Data to use —
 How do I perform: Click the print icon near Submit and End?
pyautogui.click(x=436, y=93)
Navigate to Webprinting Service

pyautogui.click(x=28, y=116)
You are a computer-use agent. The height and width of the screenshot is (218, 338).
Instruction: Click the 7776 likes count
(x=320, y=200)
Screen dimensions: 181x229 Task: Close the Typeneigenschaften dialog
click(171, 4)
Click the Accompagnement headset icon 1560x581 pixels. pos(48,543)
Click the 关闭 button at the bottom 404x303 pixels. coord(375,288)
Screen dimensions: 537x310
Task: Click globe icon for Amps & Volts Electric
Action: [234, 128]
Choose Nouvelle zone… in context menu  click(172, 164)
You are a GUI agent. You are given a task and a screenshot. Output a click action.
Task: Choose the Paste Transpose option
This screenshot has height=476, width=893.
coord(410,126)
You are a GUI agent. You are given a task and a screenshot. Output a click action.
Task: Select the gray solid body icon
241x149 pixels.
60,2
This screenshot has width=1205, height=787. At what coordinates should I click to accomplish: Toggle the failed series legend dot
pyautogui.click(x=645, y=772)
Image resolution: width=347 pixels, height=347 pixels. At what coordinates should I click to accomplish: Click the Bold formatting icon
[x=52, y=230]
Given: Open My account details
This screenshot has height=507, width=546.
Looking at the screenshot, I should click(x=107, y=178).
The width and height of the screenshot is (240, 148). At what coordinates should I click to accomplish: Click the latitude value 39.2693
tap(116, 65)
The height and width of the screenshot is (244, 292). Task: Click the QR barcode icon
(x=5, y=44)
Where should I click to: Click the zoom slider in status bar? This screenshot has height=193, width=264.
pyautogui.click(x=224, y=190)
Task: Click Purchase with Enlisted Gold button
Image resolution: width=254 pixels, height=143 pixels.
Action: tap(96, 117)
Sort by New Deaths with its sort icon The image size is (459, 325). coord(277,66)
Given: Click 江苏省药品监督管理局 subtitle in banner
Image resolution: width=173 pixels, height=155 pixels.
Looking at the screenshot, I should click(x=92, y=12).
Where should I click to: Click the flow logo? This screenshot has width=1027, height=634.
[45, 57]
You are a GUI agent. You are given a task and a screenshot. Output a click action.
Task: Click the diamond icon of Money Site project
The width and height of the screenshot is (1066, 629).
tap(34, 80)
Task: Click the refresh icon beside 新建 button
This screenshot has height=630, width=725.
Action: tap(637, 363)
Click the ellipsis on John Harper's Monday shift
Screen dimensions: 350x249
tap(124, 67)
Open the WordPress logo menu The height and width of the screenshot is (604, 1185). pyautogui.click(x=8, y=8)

Problem statement — Could every record be printed again exactly as it reads?

Answer to the problem —
 How do I perform: Click the print icon near Submit and End?
pyautogui.click(x=436, y=93)
Navigate to Webprinting Service

pyautogui.click(x=28, y=116)
You are a computer-use agent. The height and width of the screenshot is (218, 338).
Instruction: Click the 7776 likes count
(x=320, y=200)
Screen dimensions: 181x229 Task: Close the Typeneigenschaften dialog
click(171, 4)
Click the Accompagnement headset icon 1560x581 pixels. pos(48,543)
Click the 关闭 button at the bottom 404x303 pixels. coord(375,288)
Screen dimensions: 537x310
Task: Click globe icon for Amps & Volts Electric
Action: [234, 128]
Choose Nouvelle zone… in context menu  click(172, 164)
You are a GUI agent. You are given a task and a screenshot. Output a click action.
Task: Choose the Paste Transpose option
This screenshot has height=476, width=893.
coord(410,126)
You are a GUI agent. You are given a task and a screenshot. Output a click action.
Task: Select the gray solid body icon
241x149 pixels.
60,2
This screenshot has width=1205, height=787. At what coordinates should I click to accomplish: Toggle the failed series legend dot
pyautogui.click(x=645, y=772)
Image resolution: width=347 pixels, height=347 pixels. At what coordinates should I click to accomplish: Click the Bold formatting icon
[x=52, y=230]
Given: Open My account details
This screenshot has height=507, width=546.
Looking at the screenshot, I should click(x=107, y=178).
The width and height of the screenshot is (240, 148). At what coordinates should I click to accomplish: Click the latitude value 39.2693
tap(116, 65)
The height and width of the screenshot is (244, 292). Task: Click the QR barcode icon
(x=5, y=44)
Where should I click to: Click the zoom slider in status bar? This screenshot has height=193, width=264.
pyautogui.click(x=224, y=190)
Task: Click Purchase with Enlisted Gold button
Image resolution: width=254 pixels, height=143 pixels.
Action: tap(96, 117)
Sort by New Deaths with its sort icon The image size is (459, 325). coord(277,66)
Given: Click 江苏省药品监督管理局 subtitle in banner
Image resolution: width=173 pixels, height=155 pixels.
Looking at the screenshot, I should click(x=92, y=12).
Where should I click to: Click the flow logo? This screenshot has width=1027, height=634.
[45, 57]
You are a GUI agent. You are given a task and a screenshot. Output a click action.
Task: Click the diamond icon of Money Site project
The width and height of the screenshot is (1066, 629).
tap(34, 80)
Task: Click the refresh icon beside 新建 button
This screenshot has height=630, width=725.
Action: tap(637, 363)
Click the ellipsis on John Harper's Monday shift
Screen dimensions: 350x249
tap(124, 67)
Open the WordPress logo menu The height and width of the screenshot is (604, 1185). pyautogui.click(x=8, y=8)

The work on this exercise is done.